## DIRECTIONS FOR THIS TASK
Working through the lines below, return each one that holds "will".

(Saved entries)
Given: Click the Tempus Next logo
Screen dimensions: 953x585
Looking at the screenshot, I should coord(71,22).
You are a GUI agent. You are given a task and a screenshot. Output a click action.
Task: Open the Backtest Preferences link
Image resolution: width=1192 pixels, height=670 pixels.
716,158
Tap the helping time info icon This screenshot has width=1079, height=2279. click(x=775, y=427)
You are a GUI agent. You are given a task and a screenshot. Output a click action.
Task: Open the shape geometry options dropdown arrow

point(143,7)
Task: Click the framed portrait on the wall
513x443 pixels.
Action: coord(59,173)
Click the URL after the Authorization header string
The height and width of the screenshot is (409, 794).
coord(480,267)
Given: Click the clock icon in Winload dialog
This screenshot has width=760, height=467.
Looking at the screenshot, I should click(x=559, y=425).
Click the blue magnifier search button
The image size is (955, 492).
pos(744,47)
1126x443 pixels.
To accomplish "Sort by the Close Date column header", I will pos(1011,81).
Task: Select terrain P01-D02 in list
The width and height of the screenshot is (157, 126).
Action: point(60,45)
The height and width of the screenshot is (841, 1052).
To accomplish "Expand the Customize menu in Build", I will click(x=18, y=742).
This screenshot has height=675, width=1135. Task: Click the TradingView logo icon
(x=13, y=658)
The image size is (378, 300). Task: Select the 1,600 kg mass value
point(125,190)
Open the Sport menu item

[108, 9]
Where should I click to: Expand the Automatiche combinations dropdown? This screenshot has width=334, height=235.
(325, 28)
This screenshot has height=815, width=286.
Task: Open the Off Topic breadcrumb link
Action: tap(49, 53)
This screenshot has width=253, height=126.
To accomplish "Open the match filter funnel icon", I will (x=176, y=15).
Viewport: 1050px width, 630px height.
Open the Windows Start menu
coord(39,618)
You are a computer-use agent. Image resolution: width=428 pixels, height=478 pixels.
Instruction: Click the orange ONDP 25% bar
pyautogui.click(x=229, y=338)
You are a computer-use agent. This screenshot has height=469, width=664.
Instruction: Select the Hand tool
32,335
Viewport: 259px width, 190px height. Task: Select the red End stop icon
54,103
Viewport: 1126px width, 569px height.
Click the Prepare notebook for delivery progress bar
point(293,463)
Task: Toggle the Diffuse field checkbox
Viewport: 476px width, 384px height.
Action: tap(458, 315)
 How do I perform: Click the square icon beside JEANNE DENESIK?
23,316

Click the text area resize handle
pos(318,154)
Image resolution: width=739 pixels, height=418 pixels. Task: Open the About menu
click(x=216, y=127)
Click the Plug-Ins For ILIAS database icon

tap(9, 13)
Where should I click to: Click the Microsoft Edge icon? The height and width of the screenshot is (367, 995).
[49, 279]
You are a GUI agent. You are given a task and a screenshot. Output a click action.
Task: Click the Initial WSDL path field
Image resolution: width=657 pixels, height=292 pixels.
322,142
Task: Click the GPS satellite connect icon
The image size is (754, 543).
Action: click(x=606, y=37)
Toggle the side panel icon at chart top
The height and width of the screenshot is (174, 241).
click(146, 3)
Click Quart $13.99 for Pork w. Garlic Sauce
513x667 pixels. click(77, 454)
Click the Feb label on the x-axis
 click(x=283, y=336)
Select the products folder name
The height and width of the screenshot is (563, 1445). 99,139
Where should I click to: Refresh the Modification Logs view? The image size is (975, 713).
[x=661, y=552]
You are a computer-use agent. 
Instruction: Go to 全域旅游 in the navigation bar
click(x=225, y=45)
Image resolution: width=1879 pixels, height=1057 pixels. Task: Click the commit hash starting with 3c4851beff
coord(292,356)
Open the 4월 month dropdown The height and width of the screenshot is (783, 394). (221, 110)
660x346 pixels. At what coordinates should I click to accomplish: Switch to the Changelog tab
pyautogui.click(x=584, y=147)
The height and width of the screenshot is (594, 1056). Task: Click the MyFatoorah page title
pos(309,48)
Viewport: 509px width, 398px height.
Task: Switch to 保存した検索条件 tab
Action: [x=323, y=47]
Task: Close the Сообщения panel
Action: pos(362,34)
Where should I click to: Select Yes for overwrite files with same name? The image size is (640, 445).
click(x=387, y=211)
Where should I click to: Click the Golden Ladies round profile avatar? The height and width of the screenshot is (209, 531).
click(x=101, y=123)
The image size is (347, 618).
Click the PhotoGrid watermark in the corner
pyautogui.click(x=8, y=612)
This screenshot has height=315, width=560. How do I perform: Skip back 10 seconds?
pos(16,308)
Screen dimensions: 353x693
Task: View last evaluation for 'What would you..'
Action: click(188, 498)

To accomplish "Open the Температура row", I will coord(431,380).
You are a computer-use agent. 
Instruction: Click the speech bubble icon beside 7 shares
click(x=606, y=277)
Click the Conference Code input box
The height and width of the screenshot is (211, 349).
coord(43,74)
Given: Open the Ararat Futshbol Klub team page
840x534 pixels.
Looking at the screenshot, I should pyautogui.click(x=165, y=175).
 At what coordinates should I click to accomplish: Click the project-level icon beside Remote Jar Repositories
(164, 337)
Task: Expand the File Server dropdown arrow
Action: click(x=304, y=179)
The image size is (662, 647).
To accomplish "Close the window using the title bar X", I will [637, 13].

## EXERCISE RESPONSE
To accomplish "Sort by the Close Date column header", I will pos(1011,81).
To accomplish "Expand the Customize menu in Build", I will click(x=18, y=742).
To accomplish "Open the match filter funnel icon", I will (x=176, y=15).
To accomplish "Open the Температура row", I will coord(431,380).
To accomplish "Close the window using the title bar X", I will [637, 13].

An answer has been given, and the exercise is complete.